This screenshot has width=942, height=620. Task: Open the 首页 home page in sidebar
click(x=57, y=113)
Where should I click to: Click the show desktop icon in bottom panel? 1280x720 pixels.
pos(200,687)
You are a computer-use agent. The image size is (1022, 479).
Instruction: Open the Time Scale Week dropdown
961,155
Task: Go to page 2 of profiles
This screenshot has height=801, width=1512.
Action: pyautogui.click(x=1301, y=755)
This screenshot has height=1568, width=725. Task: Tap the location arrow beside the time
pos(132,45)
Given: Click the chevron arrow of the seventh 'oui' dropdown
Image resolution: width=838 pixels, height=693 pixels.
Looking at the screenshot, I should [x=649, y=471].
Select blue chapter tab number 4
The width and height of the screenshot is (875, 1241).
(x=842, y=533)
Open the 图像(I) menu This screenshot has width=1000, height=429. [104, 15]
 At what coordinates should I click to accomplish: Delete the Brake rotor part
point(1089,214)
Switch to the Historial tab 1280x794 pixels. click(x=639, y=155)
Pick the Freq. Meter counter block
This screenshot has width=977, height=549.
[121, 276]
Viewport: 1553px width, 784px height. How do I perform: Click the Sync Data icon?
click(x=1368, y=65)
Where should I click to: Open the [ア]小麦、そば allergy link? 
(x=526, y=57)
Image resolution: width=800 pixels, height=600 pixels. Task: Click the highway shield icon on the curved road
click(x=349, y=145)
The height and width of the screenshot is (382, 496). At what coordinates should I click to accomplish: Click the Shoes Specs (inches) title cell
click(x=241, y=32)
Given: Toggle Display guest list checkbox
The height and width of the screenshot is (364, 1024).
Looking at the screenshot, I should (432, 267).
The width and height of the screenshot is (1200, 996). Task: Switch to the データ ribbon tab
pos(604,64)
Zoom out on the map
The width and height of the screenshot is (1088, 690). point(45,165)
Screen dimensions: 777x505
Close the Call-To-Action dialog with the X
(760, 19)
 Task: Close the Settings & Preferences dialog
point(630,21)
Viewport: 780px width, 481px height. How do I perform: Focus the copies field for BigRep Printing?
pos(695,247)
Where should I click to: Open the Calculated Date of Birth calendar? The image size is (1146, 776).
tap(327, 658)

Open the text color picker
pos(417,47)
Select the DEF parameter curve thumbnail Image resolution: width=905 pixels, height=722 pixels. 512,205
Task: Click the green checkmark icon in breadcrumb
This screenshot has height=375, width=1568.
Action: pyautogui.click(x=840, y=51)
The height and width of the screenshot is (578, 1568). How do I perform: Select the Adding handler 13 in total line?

TASK TO CARRY OUT:
What lines in the data include the string "Select"? Copy each one.

RESPONSE TO THIS TASK:
Select blue chapter tab number 4
Select the DEF parameter curve thumbnail Image resolution: width=905 pixels, height=722 pixels. 512,205
The height and width of the screenshot is (578, 1568). How do I perform: Select the Adding handler 13 in total line?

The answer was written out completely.